Re: Questionable result from lead(0) IGNORE NULLS - Mailing list pgsql-hackers

From Tatsuo Ishii
Subject Re: Questionable result from lead(0) IGNORE NULLS
Date
Msg-id 20251008.170007.1614484426305151178.ishii@postgresql.org
Whole thread Raw
In response to Questionable result from lead(0) IGNORE NULLS  (Tatsuo Ishii <ishii@postgresql.org>)
List pgsql-hackers
Hi Oliver,

After studying the standard more, it seems I was totally wrong.
In summary, current code is correct. Sorry for noise.

From the standard explaining lead():

> B) If OFFSET = 0 (zero), then the value of <window function> is the
> value of VE1 evaluated for the current row.
(here VE1 referes to the first argument of lead()).

So it seems we need to treat offset==0 case specially. i.e. eval VE1
and do not through away even if the result is NULL.

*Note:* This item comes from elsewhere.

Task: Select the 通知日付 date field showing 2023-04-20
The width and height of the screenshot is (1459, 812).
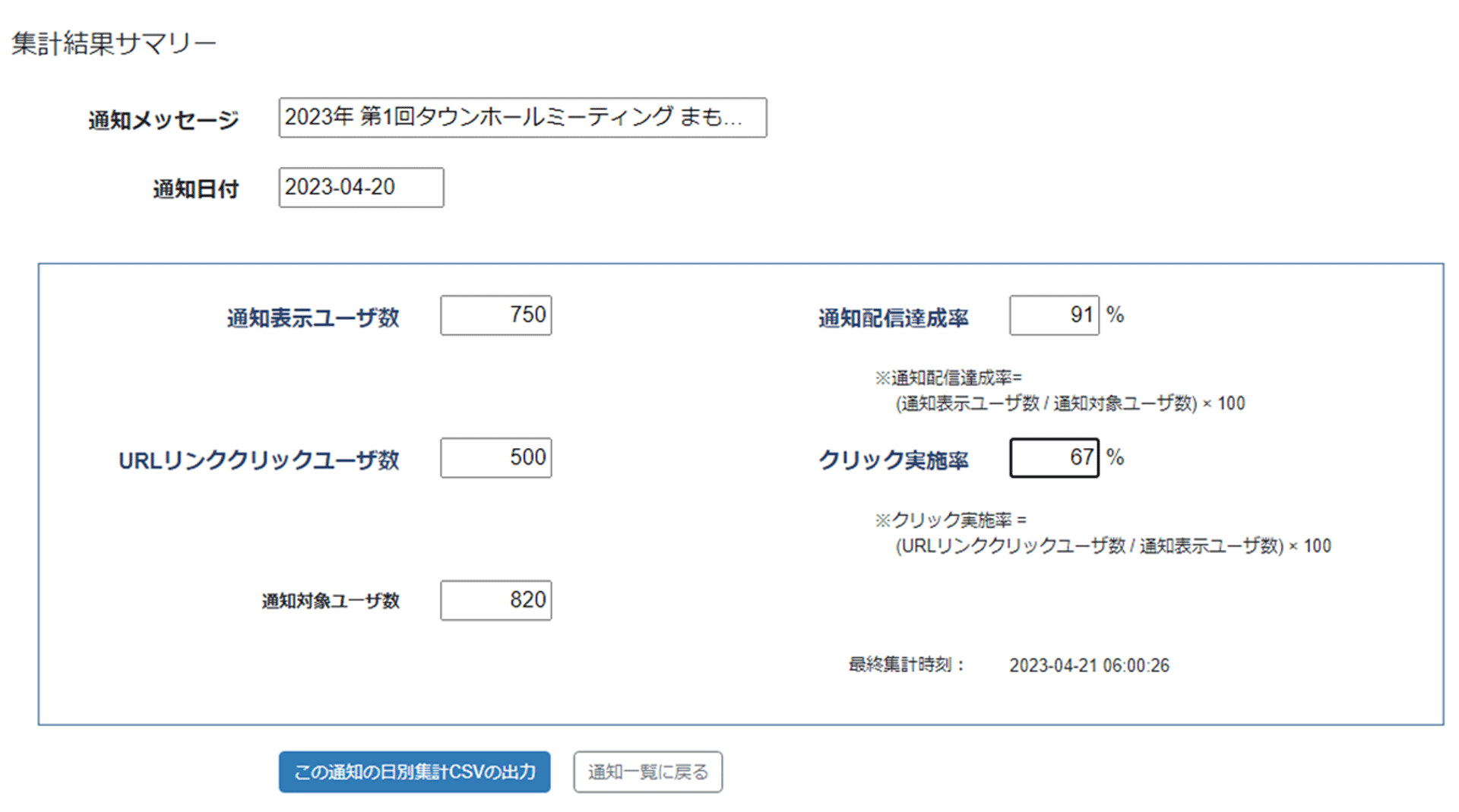Action: 360,188
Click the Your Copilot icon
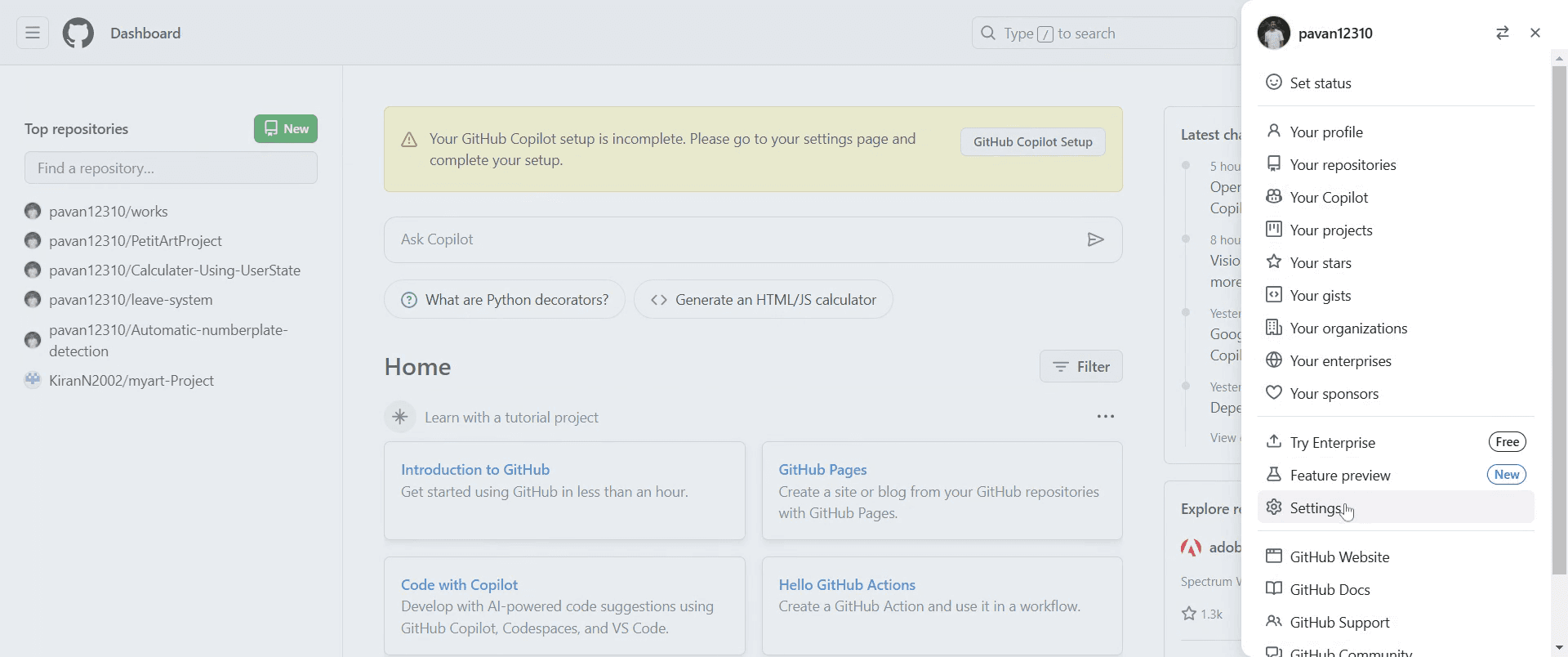This screenshot has height=657, width=1568. [1273, 197]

> I noticed a questionable result from "lead(0) IGNORE NULLS".
> 
> CREATE TEMP TABLE g(x INT, y INT);
> CREATE TABLE
> INSERT INTO g (VALUES(NULL,1),(NULL,2),(1,3));
> INSERT 0 3
> SELECT * FROM g;
>  x | y 
> ---+---
>    | 1
>    | 2
>  1 | 3
> (3 rows)
> 
> SELECT x, y, lead(x, 0) RESPECT NULLS OVER w FROM g
> WINDOW w AS (ORDER BY y);
>  x | y | lead 
> ---+---+------
>    | 1 |     
>    | 2 |     
>  1 | 3 |    1
> (3 rows)
> 
> SELECT x, y, lead(x, 0) IGNORE NULLS OVER w FROM g
> WINDOW w AS (ORDER BY y);
>  x | y | lead 
> ---+---+------
>    | 1 |     
>    | 2 |     
>  1 | 3 |    1
> (3 rows)
> 
> As you can see, "lead(x, 0) IGNORE NULLS" shows the same result as
> "lead(x, 0) RESPECT NULLS". IMO "lead(x, 0) IGNORE NULLS" should show
> something like:

No. The result above is perfectly correct.

>    if (winobj->ignore_nulls == IGNORE_NULLS && relpos != 0)

Now I understand why "relpos != 0" part is necessary.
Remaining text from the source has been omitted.